§ **Request 1**
Copy the records verbatim, from the line containing "pixels, height=587 pixels." through the line containing "This screenshot has width=557, height=704.", including both of those lines.
======== Extract to read ========
With broadband now deemed “essential,” local governments have increasingly sought to end the same old excuses with the “don’t care”-cable company or “what’s in it for me”-AT&T and provide 21st century service themselves, especially where local commercial providers simply won’t step up to the plate at all.  Suddenly, big cable and phone companies are more possessive than your last boy/girlfriend. The companies that for years couldn’t care less about your broadband needs suddenly obsess when someone else moves in on “their territory.” They want special laws (that apply only to the competition) to make sure your broadband future lies exclusively in their hands.

Susan P. Crawford understand how this dysfunctional, controlling relationship comes at the expense of rural America.  She’s a visiting professor at the Harvard Kennedy School of Government and Harvard Law School. In 2009, she was a special assistant to President Barack Obama for science, technology and innovation policy. Her opinions were originally shared with readers of Bloomberg News.]

In cities and towns across the U.S., a familiar story is replaying itself: Powerful companies are preventing local governments from providing an essential service to their citizens. More than 100 years ago, it was electricity. Today, it is the public provision of communications services.

Susan Crawford

The Georgia legislature is currently considering a bill that would effectively make it impossible for any city in the state to provide for high-speed Internet access networks — even in areas in which the private sector cannot or will not. Nebraska, North Carolina, Louisiana, Arkansas and Tennessee already have similar laws in place. South Carolina is considering one, as is Florida.

Mayors across the U.S. are desperate to attract good jobs and provide residents with educational opportunities, access to affordable health care, and other benefits that depend on affordable, fast connectivity — something that people in other industrialized countries take for granted. But powerful incumbent providers such as AT&T Inc. and Time Warner Cable Inc. are hamstringing municipalities.

At the beginning of the 20th century, private power companies electrified only the most lucrative population centers and ignored most of America, particularly rural America. By the mid-1920s, 15 holding companies controlled 85 percent of the nation’s electricity distribution, and the Federal Trade Commission found that the power trusts routinely gouged consumers.

Costly and Dangerous

In response, and recognizing that cheap, plentiful electricity was essential to economic development and quality of life, thousands of communities formed electric utilities of their own. Predictably, the private utilities claimed that public ownership of electrical utilities was “costly and dangerous” and “always a failure,” according to the November 1906 issue of Moody’s Magazine. Now more than 2,000 communities in the U.S., including Seattle, San Antonio and Los Angeles, provide their own electricity.
======== Raw data ========
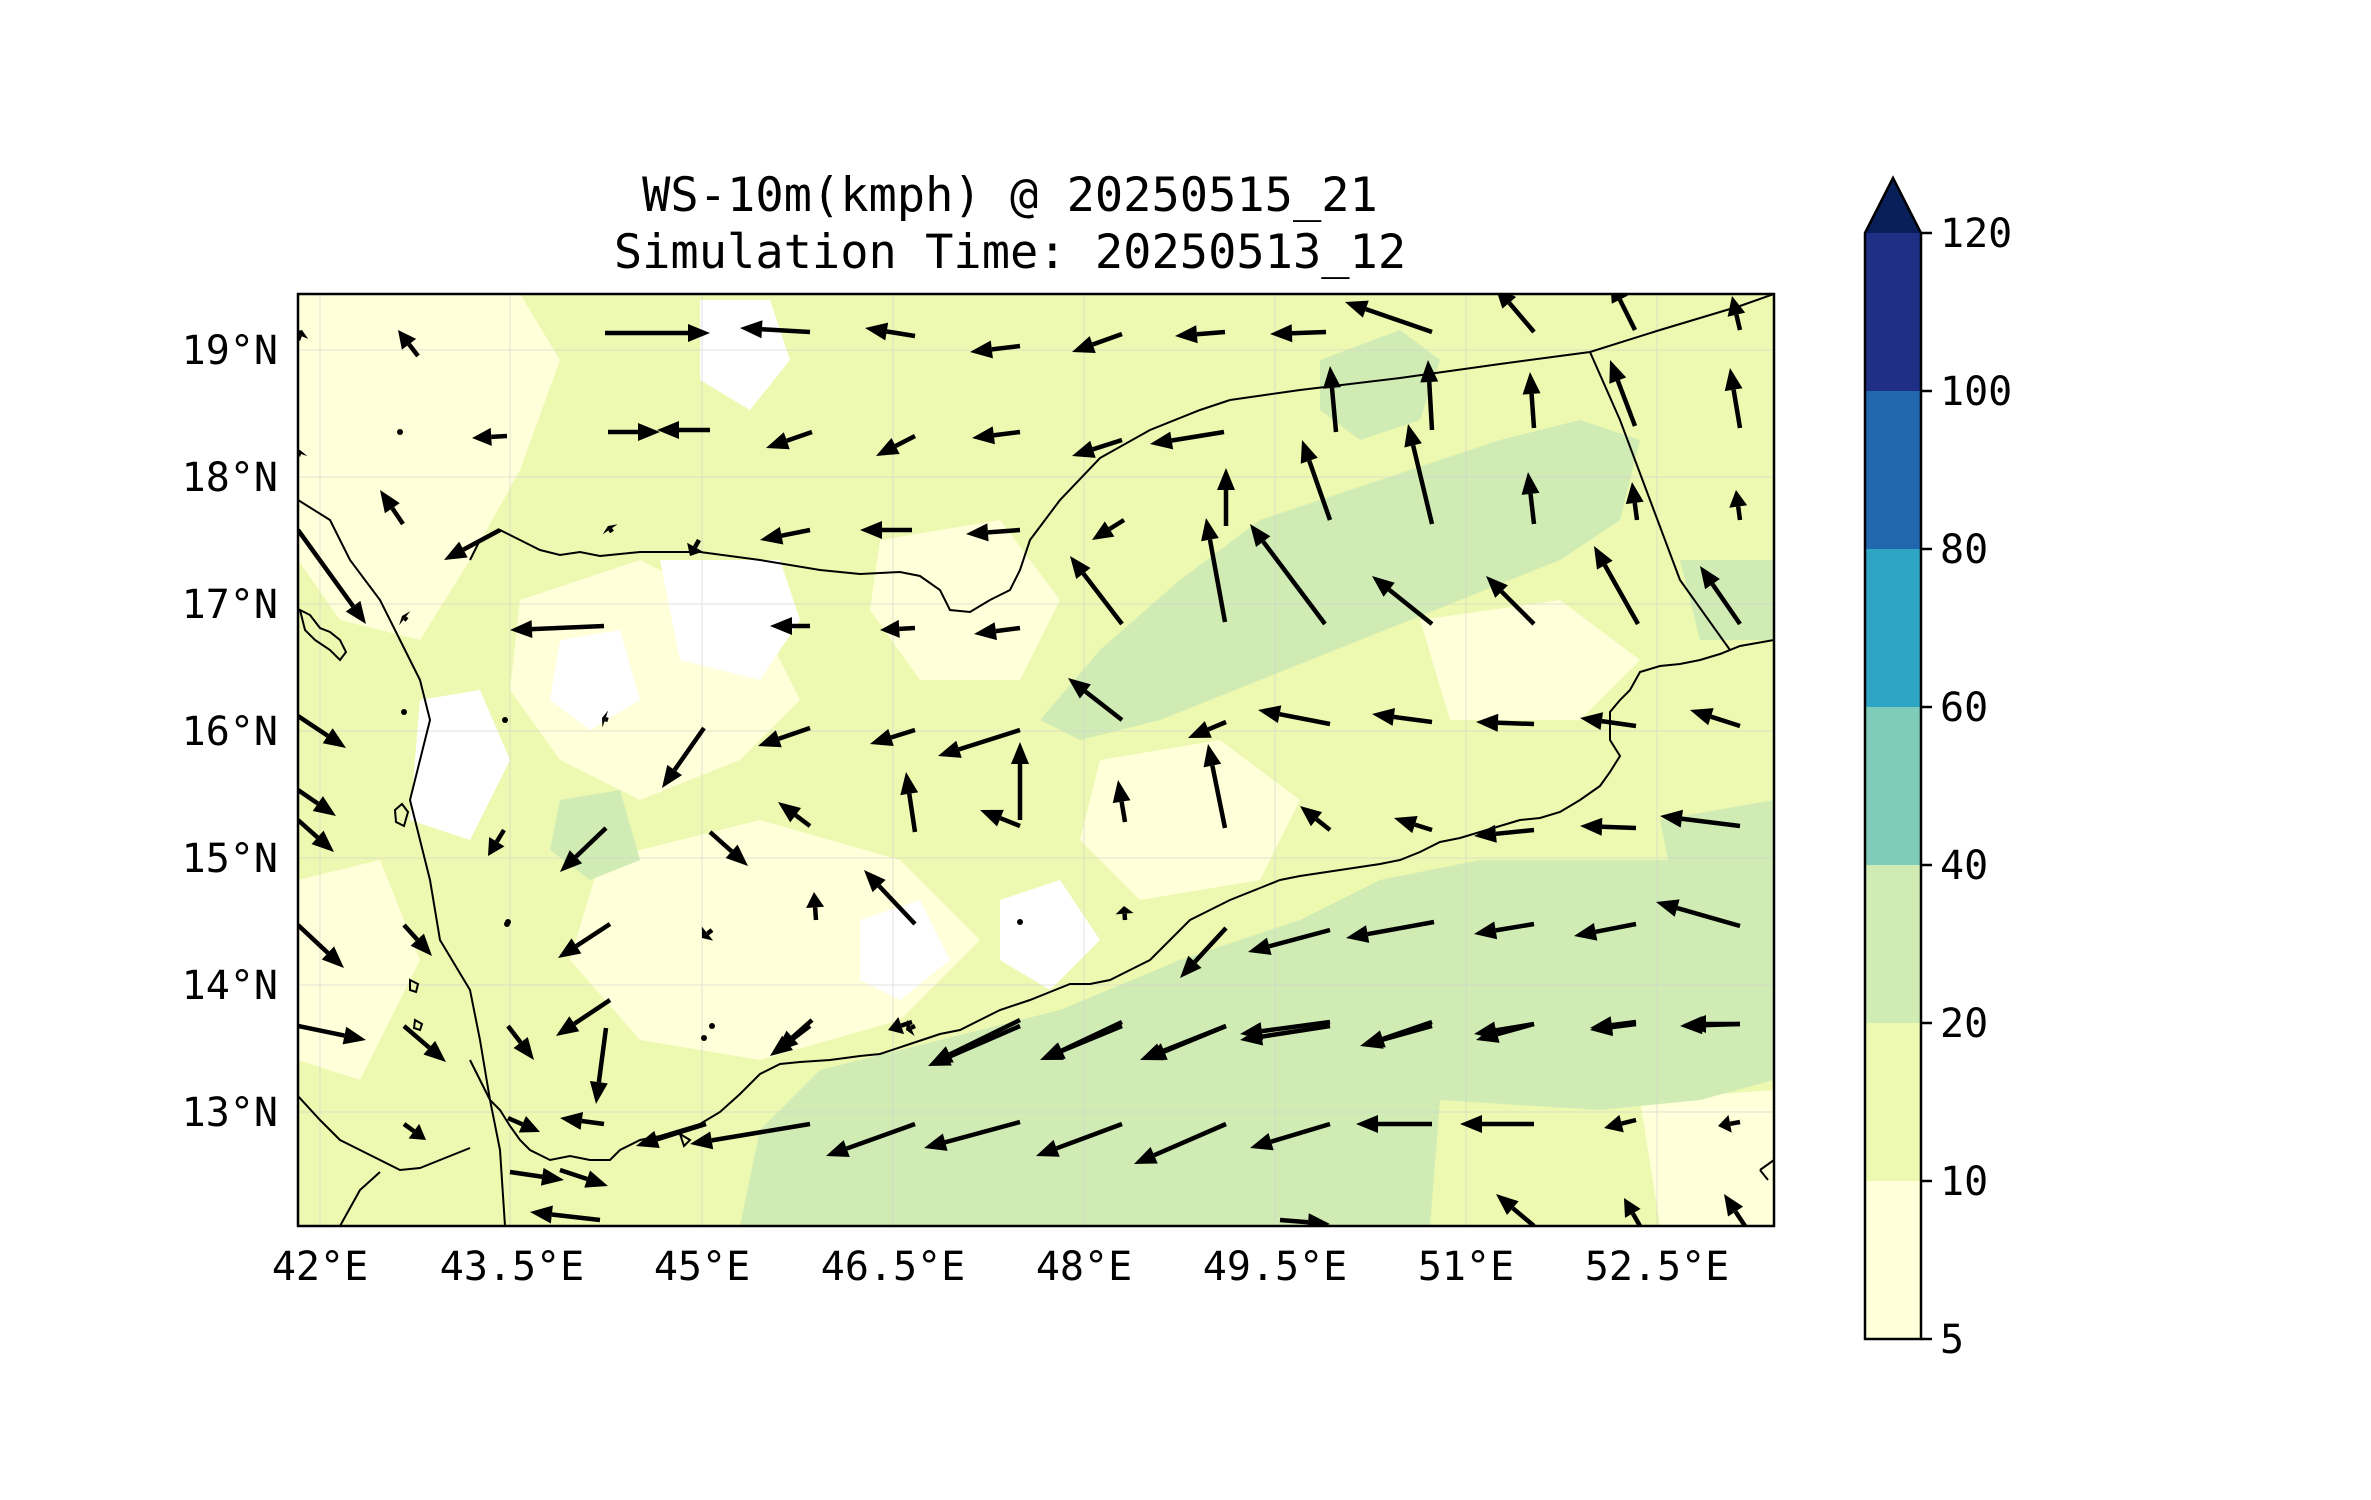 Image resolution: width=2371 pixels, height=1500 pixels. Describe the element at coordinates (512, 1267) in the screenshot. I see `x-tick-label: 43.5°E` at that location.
========
======== Raw data ========
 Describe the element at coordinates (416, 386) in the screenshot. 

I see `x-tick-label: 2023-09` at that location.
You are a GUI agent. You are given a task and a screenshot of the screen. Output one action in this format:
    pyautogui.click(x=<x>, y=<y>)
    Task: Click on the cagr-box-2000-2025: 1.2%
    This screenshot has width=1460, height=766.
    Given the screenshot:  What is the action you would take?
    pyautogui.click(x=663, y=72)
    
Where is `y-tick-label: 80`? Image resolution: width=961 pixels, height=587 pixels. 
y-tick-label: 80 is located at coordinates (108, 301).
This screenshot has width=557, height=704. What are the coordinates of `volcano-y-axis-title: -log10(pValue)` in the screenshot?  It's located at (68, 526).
========
======== Raw data ========
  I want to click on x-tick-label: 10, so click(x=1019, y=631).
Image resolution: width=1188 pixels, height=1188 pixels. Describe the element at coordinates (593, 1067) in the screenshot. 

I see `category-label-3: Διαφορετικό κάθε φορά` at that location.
========
§ **Request 2**
Continue the commentary on cities providing their own broadband, picking up after its last sentence.

§ **Answer section 1**
Where is `y-tick-label: 80`? Image resolution: width=961 pixels, height=587 pixels. 
y-tick-label: 80 is located at coordinates (108, 301).
This screenshot has width=557, height=704. What are the coordinates of `volcano-y-axis-title: -log10(pValue)` in the screenshot?  It's located at (68, 526).

§ **Answer section 2**
Today, the Institute for Local Self-Reliance, which advocates for community broadband initiatives, is tracking more than 60 municipal governments that have built or are building successful fiber networks, just as they created electric systems during the 20th century. In Chattanooga, Tennessee, for example, the city’s publicly owned electric company provides fast, affordable and reliable fiber Internet access. Some businesses based in Knoxville — 100 miles to the northeast — are adding jobs in Chattanooga, where connectivity can cost an eighth as much.

Meanwhile, less than 8 percent of Americans currently receive fiber service to their homes, compared with more than 50 percent of households in South Korea, and almost 40 percent in Japan. Where it’s available, Americans pay five or six times as much for their fiber access as people in other countries do. Fully a third of Americans don’t subscribe to high-speed Internet access at all, and AT&T Chief Executive Officer Randall Stephenson said last month that the company was “trying to find a broadband solution that was economically viable to get out to rural America, and we’re not finding one, to be quite candid.” America is rapidly losing the global race for high-speed connectivity.

Tamping Down Enthusiasm

We've done something like this once before.

Like the power trusts of the 20th century, the enormous consolidated providers of wired Internet access want to tamp down any enthusiasm for municipal networks. Last year, telecom lobbyists spent more than $300,000 in a failed effort to block a referendum in Longmont, Colorado, to allow that city to provide Internet access. Time Warner Cable managed to get a North Carolina law enacted last year that makes launching municipal networks there extraordinarily difficult. The pending measures in Georgia and South Carolina are modeled on the North Carolina bill.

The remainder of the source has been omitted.